Because my father was not wearing his dog tags at the time of the attack, Gallegos had to identify my father for the death records.

  Gallegos had found me via a memorial page designed by the folks at the Virtual Wall (www.virtualwall.org). Veteran Jim Schueckler, known as Uncle Polecat, along with veterans Ken Davis and Channing Prothro, had taken several of the articles I’d written about my father and designed a tribute page to him. They did this without any financial remuneration. They design such tributes in order to help families get in touch with veterans who may have served with their loved ones.

  Gallegos had gone to the site and typed in Dad’s name and found those articles and my phone number. He said he’d been haunted for the past thirty-seven years, wondering what happened to Sergeant Spears’s family. “It’s been thirty-seven years, but some things you never forget,” he said.

  For Gallegos, the death of a man like my father was one of those memorable moments in a young man’s life. As a career military man, Daddy, thirty-five, was seemingly invincible to such a young fellow. Gallegos was only nineteen. He had been shaken by my father’s death and remembered the day clearly.
• • • • • • •
» Task item
In the passage about Sergeant Spears, why did Gallegos have to identify the father for the death records? The lines that come next have nothing to do with this.

[Records from a data source]
• • • • • • •
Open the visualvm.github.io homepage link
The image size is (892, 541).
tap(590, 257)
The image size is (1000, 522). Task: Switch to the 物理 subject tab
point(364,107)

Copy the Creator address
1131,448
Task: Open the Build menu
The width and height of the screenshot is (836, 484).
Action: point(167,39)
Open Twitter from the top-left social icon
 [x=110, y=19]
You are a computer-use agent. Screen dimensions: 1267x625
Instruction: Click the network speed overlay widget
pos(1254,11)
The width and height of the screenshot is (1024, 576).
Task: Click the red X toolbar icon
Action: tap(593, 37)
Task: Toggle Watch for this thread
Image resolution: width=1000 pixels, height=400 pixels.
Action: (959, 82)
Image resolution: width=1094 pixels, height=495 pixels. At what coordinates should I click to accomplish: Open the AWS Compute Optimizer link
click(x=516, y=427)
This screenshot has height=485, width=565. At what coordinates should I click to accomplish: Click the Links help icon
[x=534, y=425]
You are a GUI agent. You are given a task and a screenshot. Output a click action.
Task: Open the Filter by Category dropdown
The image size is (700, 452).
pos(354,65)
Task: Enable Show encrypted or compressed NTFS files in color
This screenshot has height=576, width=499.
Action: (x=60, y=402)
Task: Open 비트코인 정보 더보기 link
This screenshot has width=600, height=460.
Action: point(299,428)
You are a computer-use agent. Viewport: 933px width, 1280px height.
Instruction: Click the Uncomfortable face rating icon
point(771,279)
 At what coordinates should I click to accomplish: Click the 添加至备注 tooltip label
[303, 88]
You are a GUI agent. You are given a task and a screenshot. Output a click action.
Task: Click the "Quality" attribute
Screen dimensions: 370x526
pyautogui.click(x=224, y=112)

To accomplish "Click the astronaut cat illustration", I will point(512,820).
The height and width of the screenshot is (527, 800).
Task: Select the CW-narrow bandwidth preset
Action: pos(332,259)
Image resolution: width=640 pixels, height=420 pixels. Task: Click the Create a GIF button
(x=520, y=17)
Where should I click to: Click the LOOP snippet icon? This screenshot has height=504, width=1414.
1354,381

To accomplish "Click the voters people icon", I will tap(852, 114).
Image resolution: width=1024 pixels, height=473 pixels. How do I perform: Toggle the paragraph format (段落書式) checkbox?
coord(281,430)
• • • • • • •
» Solution
The father was not wearing his dog tags at the time of the attack.